Starting from 1,3-butadiene or a butadiene-rich C4-section (> 40% by volume) from a naphtha steamcracker in the first stage a mixture of pentenenitriles is obtained through hydrocyanation (using as catalyst Ni^{0}-phosphine [PR_{3}] or phosphite or phosphonite [P(OR)_{2}R]). The mixture contains mainly trans-3-pentenenitrile in addition to the isomers 2-methyl-2-butenenitrile, 4-pentenenitrile and 2-pentenenitrile.

The mixture of monoolefinic C5 mononitriles is isomerized to 3- and 4-pentenenitrile with a hydrocyanation catalyst and a Lewis acid (such as ZnCl_{2}). In the third step, the mixture is reacted with hydrogen cyanide to give a mixture of dinitriles which contains in addition to 2-methylglutaronitrile also adiponitrile and 2-ethylbutanedinitrile.

2-Methylglutaronitrile can be separated by fractional distillation.

The 2-methylglutaronitrile-rich fraction has hitherto been combusted as an undesired by-product of adiponitrile production, having the typical composition of about 86 wt% 2-methylglutaronitrile, 11 wt% 2-succinonitrile and 3 wt% adiponitrile.

==Applications==
2-methylglutaronitrile can be converted to 3-methylpyridine (β-picoline) by partial hydrogenation.

In addition to 3-methylpyridine, 3-methylpiperidine is obtained as a by-product from which further 3-methylpyridine can be obtained by dehydrogenation.

Ammonoxidation of 3-methylpyridine on transition metal contacts yields 3-cyanopyridine (nicotinonitrile) in yields of 95%.

Hydrogenation of a solution of 2-methylglutaronitrile in ethanol in the presence of Raney cobalt at 15 bar and 100 °C yields 2-methylpentane-1,5-diamine.

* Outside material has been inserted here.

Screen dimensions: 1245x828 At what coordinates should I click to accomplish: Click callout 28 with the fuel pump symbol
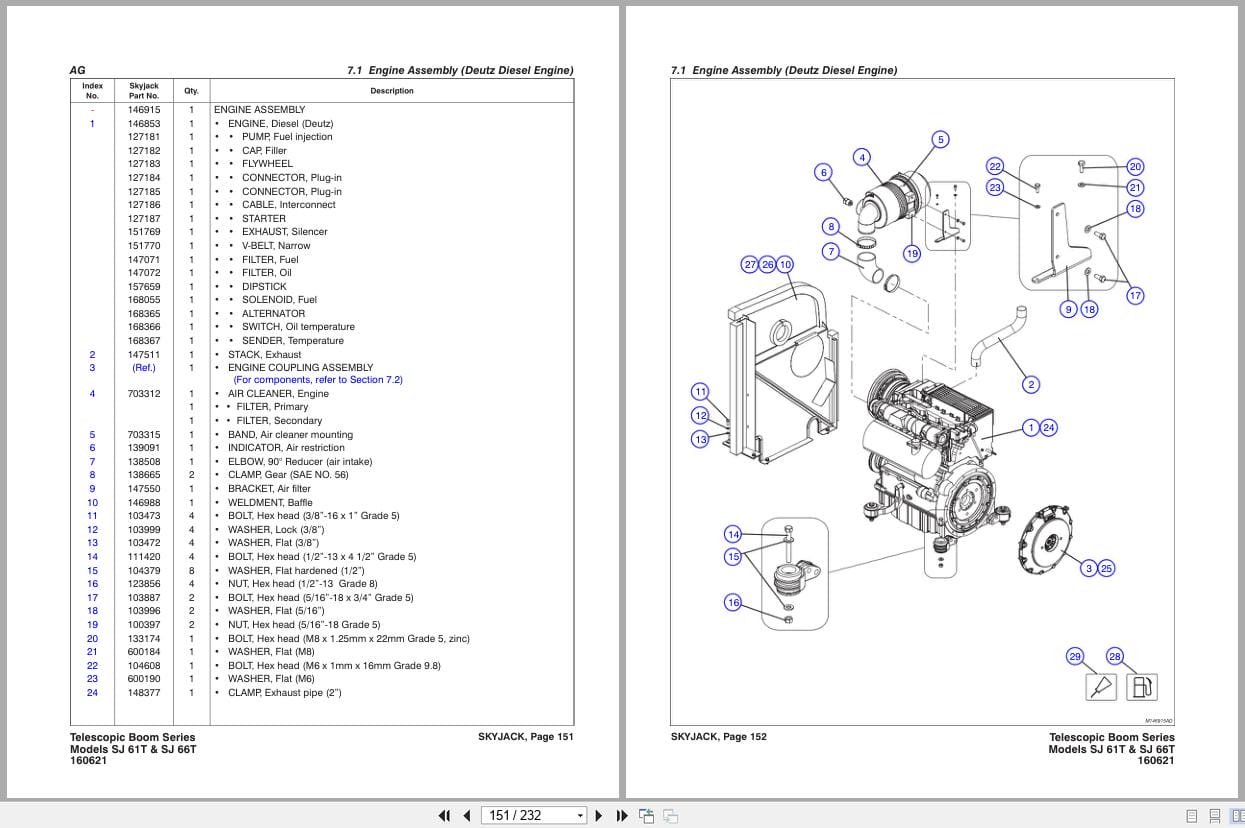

2-Methylpentanediamine can be converted to 3-methylpiperidine at 300 to 400 °C on a zeolite contact and then dehydrated on a palladium contact to 3-methylpyridine, which can be converted via nicotinonitrile into nicotinamide.

The racemic diamine can also be used for the preparation of specific polyamides and after reaction with phosgene to form 2-methylpentane diisocyanate as a reaction component in polyurethanes. Nitrilases regioselectively hydrolyze the ω-nitrile group in α, ω-dinitriles without detectable amide intermediate directly to the carboxyl group. 4-cyanopentanoic acid is formed in high yield.

The ammonium salt of 4-cyanopentanoic acid can be converted by catalytic hydrogenation in the presence of methylamine in 1,5-dimethyl-2-piperidone, an environmentally compatible solvent.

The hydrolysis of both nitrile groups of 2-methylglutaronitrile with e.g. 20% sodium hydroxide solution at 50 °C and subsequent acidification produces 2-methylglutaric acid.

Starting from 2-methylglutaronitrile the hydrolysis to 2-methylglutaric acid can also be accomplished via the 2-methylglutarimide obtained by heating a 2-methylglutaronitrile/water mixture to 275 °C in the presence of a titanium dioxide catalyst in yields of 94%.

Hydrolysis in the alkaline provides 2-methyl glutaric acid.

The reaction of 2-methylglutarimide with e.g. methanol (methanolysis) produces the diester dimethyl-2-methylglutarate in the presence of titanium dioxide or lanthanum oxide. It was commercialized as an environmentally friendly aprotic dipolar solvent under the name Rhodiasolv IRIS with the typical composition 87-89% dimethyl-2-methylglutarate, 9-11% dimethyl 2-ethylbutanedioate and 1-2% dimethyl hexanedioate as a substitute for acetone, dichloromethane, N-methylpyrrolidone and the like.

The ester mixture is very similar to so-called dibasic esters, which are commercially available as FlexiSolv DBE esters.

The diester can be selectively converted into a mixture of 1- or 5-substituted methyl ester amides with dimethylamine in methanol/sodium methoxide, which is used under the name Rhodiasolv Polarclean as formulation auxiliaries for crop protection preparations. The resulting ester amides are readily biodegradable and good solvents for a variety of different plant protection agents (such as insecticides or fungicides), also compared to the frequently used N-methylpyrrolidone, cyclohexanone or isophorone.

Other esteramides are derived, e. g. from 2-methylglutaronitrile which, after alkaline hydrolysis, is converted into 2-methylglutaric acid, cyclized with acetic anhydride to give 2-methylglutaric anhydride, reacted with dimethylamine to form the monoamide, reacted to an acid chloride with thionyl chloride and formed to an ester with more hydrophobic alcohols (like butanols or cyclohexanol).